Section 13: Man’s intellect and effort to learn more about God from an external perspective is not always unfruitful but it is woefully ill prepared to attempt to do so. Often we do better when looking at earthly things than we do at heavenly things. Defining the two, Calvin states, “By earthly things, I mean those which relate not to God and his kingdom, to true righteousness and future blessedness, but have some connection with the present life, and are in a manner confined within its boundaries. By heavenly things, I mean the pure knowledge of God, the method of true righteousness, and the mysteries of the heavenly kingdom.” Universal consensus is that the seeds of both earthly and heavenly knowledge are implanted in each of us. People immediately launch from these seeds into quarrels and arguments and sometimes even wars over differing views on these matters. It reads as if Calvin is leading to the point where it is explained that without an outside perspective, one who is not influenced by the results, it is impossible to come to any agreement on the matter.

Section 14: Through investigating the arts, it is seen that while no one is a master of all, all have some aptitude toward some. Given that all people, when working in the arts, attempt to try something new it led Plato toward the erroneous conclusion, “that such knowledge was nothing but recollection.” This is an example of the fact that we have natural talents/gifts which are implanted in us by God.

Section 15: This reminds us that, when reading heathen writers that the human mind, however fallen and perverted, is still invested with gifts from God. They are still a reflection of God’s glory in that they are image bearers of God. Given that the Holy Spirit is the means by which God conveys all truth to us, we should be careful to say that no unconverted soul is capable of producing truth as that could lead you toward blasphemy (since God, working through the unconverted is revealing truth). “We cannot”, relates Calvin, “read the writings of the ancients on these subjects without the highest admiration; an admiration which their excellence will not allow us to withhold. But shall we deem anything to be noble and praiseworthy, without tracing it to the hand of God? Far from us be such ingratitude; an ingratitude not chargeable even on heathen poets, who acknowledged that philosophy and laws, and all useful arts were the inventions of the gods.”
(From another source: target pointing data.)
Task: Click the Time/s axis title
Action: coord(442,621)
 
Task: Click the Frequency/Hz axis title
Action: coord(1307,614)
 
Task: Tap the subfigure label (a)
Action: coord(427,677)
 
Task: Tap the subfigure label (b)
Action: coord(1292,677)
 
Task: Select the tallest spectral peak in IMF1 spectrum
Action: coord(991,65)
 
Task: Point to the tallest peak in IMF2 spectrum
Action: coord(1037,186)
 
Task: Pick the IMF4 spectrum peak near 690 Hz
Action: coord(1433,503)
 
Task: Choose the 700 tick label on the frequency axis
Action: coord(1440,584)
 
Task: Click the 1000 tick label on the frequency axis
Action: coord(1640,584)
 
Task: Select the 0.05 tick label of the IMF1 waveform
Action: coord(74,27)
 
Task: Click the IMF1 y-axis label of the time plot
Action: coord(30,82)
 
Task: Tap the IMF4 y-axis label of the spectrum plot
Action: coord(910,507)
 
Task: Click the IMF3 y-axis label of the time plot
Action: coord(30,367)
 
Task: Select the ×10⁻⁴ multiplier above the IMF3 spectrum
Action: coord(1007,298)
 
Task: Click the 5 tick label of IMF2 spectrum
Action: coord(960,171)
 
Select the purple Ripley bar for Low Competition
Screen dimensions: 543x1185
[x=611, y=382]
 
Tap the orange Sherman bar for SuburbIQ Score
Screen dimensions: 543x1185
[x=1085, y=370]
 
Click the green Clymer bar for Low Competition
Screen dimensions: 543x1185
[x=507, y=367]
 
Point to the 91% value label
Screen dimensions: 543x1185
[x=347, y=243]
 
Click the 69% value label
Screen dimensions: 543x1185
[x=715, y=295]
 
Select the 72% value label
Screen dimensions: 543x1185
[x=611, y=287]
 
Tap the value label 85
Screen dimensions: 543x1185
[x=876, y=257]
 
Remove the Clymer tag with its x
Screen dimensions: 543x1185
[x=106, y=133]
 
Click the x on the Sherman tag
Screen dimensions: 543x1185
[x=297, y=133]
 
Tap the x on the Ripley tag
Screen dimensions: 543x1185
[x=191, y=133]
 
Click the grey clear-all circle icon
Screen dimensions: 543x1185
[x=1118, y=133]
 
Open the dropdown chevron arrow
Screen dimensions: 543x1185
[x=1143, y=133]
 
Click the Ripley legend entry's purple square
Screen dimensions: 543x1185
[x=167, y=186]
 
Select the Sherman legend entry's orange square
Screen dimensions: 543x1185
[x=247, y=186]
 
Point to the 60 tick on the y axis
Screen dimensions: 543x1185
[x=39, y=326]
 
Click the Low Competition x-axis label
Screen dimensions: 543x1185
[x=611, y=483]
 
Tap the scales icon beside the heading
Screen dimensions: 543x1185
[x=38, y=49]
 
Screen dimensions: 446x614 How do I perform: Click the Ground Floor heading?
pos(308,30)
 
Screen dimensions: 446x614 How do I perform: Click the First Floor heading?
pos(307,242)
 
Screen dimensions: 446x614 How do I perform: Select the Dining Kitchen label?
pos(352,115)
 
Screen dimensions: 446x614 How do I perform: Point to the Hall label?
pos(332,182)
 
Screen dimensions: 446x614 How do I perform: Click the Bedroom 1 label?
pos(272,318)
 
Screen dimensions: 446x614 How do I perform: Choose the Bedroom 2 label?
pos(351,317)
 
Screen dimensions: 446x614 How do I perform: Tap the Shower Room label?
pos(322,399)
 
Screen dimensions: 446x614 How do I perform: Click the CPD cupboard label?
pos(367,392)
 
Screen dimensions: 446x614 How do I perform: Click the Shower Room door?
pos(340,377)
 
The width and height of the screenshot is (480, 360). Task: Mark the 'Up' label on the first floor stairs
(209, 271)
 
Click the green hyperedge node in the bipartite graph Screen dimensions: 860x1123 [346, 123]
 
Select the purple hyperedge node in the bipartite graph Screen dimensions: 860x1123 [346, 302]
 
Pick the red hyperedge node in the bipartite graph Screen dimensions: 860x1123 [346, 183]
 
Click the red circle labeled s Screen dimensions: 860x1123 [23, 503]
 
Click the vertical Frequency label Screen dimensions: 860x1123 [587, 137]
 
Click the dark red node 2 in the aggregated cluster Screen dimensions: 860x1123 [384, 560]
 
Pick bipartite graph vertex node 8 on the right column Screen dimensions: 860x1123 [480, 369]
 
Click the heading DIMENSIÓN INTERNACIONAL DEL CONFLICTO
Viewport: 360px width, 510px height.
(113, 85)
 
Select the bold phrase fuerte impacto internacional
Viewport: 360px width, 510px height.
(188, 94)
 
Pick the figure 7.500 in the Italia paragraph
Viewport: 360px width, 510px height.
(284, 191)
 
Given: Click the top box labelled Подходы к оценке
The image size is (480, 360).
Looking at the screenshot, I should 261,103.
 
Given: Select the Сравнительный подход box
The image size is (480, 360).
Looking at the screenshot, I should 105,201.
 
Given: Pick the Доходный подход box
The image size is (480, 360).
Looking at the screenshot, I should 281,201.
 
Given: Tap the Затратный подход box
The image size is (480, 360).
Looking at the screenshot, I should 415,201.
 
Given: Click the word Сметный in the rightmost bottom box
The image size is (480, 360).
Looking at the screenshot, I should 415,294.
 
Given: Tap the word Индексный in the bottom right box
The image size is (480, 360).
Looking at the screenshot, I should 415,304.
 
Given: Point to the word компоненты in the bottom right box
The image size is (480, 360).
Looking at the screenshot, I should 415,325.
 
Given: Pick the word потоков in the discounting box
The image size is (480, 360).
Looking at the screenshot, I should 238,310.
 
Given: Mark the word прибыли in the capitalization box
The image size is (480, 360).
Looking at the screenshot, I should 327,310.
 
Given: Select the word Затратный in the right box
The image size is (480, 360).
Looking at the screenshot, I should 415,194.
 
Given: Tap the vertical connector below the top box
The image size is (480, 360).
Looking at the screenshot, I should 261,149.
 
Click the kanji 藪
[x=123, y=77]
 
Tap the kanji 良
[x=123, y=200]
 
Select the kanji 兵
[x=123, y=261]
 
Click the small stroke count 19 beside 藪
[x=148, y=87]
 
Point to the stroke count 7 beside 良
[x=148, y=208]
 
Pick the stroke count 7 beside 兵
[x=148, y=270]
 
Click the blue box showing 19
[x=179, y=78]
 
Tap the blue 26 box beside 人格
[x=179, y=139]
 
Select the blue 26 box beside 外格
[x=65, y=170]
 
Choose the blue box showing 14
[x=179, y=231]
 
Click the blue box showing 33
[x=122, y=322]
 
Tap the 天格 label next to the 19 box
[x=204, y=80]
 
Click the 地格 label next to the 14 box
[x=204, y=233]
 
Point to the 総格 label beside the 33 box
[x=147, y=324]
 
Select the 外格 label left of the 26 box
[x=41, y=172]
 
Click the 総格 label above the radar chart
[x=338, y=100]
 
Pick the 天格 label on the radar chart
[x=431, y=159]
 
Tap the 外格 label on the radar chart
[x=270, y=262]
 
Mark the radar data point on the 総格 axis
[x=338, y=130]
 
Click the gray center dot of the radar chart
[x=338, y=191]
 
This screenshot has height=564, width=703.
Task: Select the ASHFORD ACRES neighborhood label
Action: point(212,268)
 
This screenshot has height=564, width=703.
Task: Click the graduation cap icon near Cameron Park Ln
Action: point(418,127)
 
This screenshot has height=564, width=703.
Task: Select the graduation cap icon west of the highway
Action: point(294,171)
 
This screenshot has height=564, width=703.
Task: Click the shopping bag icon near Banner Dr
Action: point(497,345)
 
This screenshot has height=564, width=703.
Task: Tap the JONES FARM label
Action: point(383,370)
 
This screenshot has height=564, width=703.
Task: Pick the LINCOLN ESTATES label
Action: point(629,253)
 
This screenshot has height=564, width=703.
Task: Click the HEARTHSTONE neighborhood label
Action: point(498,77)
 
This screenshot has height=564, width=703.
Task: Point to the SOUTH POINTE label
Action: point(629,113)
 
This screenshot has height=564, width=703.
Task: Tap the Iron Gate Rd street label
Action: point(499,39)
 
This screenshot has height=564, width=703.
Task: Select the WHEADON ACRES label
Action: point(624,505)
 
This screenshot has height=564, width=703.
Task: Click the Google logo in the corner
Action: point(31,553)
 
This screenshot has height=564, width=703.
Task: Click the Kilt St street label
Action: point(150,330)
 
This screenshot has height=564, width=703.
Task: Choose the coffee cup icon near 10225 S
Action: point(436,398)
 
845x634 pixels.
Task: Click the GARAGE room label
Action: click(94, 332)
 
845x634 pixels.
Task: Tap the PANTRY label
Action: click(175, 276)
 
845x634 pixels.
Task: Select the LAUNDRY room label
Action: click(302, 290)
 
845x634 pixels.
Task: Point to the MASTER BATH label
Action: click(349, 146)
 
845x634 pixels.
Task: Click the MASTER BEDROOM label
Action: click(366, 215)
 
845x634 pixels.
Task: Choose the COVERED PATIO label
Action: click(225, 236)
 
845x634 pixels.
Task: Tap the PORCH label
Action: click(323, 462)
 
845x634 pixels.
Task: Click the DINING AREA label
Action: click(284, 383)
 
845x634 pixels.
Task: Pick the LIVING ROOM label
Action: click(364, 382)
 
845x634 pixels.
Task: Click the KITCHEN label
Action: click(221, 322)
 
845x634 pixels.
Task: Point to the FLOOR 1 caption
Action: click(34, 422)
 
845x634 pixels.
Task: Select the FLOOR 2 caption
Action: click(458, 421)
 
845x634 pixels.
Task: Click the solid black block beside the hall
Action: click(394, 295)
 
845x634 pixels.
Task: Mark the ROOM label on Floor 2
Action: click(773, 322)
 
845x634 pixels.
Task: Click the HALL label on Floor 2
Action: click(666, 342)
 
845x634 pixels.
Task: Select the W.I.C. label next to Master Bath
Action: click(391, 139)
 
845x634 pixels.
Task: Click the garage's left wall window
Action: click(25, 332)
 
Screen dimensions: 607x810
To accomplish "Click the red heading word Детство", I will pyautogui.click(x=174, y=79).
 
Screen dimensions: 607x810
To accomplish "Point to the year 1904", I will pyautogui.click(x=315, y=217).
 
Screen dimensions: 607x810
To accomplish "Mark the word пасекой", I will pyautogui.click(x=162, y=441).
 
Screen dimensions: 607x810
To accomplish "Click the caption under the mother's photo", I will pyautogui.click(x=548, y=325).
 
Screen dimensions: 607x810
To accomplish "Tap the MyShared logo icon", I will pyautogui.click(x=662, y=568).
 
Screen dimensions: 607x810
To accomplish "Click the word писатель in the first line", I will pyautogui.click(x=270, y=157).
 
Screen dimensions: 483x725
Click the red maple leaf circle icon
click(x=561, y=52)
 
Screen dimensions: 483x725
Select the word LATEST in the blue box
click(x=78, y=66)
Section 16: Let us not forget the blessings that the Holy Spirit grants to whomever He wills for the common good of mankind. The construction of the temple (Exo 31:2; 35:30), for instance, shows us that God grants to us skills and knowledge necessary to perform specific tasks. The Bible states repeatedly that God directed the wills of the gentiles to perform tasks for Him, we also see them working to advance the areas of physics, dialectics, mathematics, and other sciences. Since all knowledge begins and ends with God, it can been seen clearly that God informs all mankind with this kindness – that we have the ability to learn about the earthly things. “Lest any one, however, should imagine a man to be very happy merely because, with reference to the elements of this world, he has been endued with great talents for the investigation of truth, we ought to add, that the whole power of intellect thus bestowed is, in the sight of God, fleeting and vain whenever it is not based on a solid foundation of truth.”

Section 17: Concluding the thoughts contained in these sections (12-17), Calvin states, “From a general survey of the human race, it appears that one of the essential properties of our nature is reason, which distinguishes us from the lower animals, just as these by means of sense are distinguished from inanimate objects. For although some individuals are born without reason, that defect does not impair the general kindness of God, but rather serves to remind us, that whatever we retain ought justly to be ascribed to the Divine indulgence.” Calvin then goes on to show that the Bible reveals to us numerous times where the Holy Spirit teaches, instructs, and leads us at the will of God to His ends (Judges 6:34; 1 Sam 10:26; 10:6; 16:13). God even causes people to wander for specific reasons that only He knows (Ps 107:40). Concluding this section, Calvin reveals that even in all of this, we can still trace some remnants of the divine image within us which distinguishes us from all other creatures.